◆ ENTRIES PROVIDED:
====
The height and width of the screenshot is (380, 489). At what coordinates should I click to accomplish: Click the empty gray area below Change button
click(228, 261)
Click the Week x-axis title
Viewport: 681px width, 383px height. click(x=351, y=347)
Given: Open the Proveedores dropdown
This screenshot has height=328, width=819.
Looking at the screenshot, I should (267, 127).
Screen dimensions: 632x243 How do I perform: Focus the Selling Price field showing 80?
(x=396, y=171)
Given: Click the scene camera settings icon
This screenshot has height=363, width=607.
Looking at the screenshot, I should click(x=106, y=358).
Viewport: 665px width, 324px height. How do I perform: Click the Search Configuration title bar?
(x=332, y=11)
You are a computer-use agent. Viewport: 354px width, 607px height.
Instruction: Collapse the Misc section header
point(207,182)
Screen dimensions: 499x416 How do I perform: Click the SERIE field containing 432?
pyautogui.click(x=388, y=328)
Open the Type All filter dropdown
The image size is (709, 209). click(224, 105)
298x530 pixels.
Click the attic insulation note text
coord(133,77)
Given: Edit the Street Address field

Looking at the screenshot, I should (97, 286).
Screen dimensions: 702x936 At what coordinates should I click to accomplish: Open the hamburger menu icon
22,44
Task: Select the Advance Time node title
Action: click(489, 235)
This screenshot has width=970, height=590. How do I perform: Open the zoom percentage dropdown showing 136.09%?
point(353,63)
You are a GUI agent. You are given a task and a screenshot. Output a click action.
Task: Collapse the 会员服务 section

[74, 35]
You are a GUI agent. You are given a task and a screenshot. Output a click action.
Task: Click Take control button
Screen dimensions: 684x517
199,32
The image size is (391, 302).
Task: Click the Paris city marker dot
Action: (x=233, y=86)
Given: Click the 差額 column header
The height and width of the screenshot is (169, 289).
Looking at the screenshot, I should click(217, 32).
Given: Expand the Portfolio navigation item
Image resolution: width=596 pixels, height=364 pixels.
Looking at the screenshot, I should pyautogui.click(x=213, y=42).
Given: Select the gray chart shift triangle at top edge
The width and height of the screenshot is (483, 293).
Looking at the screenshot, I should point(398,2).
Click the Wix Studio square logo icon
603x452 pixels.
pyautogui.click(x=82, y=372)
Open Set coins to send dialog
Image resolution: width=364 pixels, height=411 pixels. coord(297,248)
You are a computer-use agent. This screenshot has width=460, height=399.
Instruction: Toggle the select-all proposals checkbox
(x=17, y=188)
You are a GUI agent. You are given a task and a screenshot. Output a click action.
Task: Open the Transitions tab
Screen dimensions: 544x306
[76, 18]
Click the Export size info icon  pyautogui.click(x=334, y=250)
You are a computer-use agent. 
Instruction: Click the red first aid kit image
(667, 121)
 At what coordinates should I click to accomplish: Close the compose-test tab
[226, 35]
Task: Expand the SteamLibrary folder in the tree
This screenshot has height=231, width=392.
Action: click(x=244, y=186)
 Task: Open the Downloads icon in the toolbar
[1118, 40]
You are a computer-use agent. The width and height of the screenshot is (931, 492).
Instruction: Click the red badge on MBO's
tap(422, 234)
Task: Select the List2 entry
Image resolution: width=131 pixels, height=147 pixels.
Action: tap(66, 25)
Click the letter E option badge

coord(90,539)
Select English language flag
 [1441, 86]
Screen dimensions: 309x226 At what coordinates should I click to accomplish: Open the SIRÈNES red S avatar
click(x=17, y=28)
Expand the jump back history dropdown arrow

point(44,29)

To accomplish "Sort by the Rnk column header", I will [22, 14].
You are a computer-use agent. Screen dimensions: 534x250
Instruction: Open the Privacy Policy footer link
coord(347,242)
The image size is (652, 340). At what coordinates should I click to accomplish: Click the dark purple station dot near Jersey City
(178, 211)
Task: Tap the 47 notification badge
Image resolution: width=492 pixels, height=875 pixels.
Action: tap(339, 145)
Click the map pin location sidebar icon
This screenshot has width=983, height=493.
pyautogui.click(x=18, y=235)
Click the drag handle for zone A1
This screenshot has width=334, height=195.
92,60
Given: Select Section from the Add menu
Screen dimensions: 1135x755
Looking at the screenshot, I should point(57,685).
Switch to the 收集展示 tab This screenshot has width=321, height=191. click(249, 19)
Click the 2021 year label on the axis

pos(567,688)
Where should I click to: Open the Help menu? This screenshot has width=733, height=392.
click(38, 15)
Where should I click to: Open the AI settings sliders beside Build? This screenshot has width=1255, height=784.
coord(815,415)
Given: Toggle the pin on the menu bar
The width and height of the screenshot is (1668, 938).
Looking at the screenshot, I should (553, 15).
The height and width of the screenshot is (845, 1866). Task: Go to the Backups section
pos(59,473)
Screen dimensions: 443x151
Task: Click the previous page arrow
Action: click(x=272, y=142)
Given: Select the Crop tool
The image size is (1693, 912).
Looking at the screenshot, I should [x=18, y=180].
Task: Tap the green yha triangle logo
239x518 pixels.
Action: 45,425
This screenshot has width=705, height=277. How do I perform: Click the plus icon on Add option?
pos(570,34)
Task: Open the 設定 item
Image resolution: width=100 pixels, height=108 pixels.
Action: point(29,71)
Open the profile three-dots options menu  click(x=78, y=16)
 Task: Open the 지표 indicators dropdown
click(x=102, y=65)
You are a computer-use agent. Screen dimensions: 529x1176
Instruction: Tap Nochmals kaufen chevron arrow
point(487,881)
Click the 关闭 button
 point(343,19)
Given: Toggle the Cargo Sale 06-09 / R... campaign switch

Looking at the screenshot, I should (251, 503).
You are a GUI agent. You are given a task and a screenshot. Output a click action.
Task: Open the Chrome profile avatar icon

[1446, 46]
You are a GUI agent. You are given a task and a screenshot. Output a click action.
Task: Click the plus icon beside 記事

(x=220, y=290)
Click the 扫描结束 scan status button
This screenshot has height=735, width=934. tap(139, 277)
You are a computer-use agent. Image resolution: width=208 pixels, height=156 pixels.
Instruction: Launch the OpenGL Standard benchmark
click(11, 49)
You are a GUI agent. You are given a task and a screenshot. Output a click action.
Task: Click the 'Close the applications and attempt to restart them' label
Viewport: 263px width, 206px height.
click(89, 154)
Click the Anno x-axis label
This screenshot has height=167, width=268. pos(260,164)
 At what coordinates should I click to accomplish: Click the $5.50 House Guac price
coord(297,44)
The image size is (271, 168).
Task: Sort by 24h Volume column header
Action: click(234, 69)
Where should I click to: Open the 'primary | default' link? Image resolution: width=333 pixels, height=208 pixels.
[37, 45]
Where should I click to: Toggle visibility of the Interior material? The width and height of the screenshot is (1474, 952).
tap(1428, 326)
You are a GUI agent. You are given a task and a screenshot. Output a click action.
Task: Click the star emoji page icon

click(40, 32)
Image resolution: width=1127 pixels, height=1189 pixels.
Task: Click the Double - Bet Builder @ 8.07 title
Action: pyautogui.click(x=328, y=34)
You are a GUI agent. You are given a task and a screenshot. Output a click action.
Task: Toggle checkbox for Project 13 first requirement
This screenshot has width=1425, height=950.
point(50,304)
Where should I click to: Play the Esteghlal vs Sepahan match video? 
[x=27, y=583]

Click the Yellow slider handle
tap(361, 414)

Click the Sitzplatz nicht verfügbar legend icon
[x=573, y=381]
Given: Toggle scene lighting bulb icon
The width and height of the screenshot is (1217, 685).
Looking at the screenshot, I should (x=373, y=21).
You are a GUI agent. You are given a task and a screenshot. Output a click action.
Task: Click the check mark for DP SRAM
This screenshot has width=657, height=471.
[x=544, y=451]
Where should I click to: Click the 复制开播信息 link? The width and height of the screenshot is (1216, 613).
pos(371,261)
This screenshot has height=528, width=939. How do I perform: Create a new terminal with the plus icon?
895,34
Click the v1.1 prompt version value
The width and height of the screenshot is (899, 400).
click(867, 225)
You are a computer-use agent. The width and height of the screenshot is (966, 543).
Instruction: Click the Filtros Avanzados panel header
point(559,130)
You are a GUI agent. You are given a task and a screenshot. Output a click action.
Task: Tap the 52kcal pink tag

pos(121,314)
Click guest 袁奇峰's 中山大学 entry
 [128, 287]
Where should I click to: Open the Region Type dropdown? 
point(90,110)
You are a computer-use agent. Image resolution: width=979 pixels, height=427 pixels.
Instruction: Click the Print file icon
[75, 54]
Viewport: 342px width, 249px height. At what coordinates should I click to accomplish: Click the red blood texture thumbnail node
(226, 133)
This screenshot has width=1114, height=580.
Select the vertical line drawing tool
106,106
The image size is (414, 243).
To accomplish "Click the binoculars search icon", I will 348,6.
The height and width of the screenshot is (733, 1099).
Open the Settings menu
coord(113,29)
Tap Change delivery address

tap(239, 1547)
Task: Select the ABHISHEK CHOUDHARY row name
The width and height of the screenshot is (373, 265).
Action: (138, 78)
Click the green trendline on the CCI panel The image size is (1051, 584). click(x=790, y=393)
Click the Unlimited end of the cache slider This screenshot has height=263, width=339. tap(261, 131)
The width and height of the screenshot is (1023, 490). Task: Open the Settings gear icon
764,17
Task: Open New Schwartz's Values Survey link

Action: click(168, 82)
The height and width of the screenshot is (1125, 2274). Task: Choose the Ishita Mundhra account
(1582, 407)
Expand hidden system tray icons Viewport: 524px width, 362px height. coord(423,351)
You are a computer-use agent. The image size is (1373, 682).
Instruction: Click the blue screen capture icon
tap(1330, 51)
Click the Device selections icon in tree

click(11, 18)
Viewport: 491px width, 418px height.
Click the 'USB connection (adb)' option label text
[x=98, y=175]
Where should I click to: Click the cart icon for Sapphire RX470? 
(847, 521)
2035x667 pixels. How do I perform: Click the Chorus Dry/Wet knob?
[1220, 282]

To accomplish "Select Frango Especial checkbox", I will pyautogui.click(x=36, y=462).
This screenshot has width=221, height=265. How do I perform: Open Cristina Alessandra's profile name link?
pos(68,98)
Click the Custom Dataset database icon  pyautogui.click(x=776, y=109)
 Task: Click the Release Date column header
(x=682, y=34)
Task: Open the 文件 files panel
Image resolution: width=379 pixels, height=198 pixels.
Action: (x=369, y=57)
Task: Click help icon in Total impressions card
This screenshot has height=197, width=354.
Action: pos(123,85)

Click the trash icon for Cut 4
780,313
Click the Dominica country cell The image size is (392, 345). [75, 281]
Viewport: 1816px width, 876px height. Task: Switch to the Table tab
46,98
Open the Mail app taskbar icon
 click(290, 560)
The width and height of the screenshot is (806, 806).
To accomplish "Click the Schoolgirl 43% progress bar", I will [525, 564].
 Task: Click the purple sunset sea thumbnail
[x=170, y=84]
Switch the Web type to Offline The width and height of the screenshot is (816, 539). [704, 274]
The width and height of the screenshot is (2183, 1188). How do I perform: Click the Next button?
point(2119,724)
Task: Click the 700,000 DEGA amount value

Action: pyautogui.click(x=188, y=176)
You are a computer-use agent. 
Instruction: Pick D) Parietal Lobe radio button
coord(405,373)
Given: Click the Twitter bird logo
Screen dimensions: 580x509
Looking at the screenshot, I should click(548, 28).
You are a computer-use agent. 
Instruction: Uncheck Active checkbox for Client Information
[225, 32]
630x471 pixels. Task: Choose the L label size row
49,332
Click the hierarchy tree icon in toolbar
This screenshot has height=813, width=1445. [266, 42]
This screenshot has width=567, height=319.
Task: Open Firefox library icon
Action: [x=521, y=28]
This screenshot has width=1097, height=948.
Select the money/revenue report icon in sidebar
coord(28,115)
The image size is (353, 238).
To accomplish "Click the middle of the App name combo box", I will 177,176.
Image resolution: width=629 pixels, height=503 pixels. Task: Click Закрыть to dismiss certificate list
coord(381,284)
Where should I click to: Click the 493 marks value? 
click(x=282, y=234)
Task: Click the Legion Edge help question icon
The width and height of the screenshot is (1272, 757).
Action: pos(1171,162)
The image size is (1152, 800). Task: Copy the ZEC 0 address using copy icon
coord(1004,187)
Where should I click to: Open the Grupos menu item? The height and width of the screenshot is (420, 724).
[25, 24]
====
◆ TO BE DONE: Please print the lines from the start of the records through the line containing "Viewport: 681px width, 383px", copying each one exactly as it stands.

◆ FINISHED EXERCISE:
The height and width of the screenshot is (380, 489). At what coordinates should I click to accomplish: Click the empty gray area below Change button
click(228, 261)
Click the Week x-axis title
Viewport: 681px width, 383px height. click(x=351, y=347)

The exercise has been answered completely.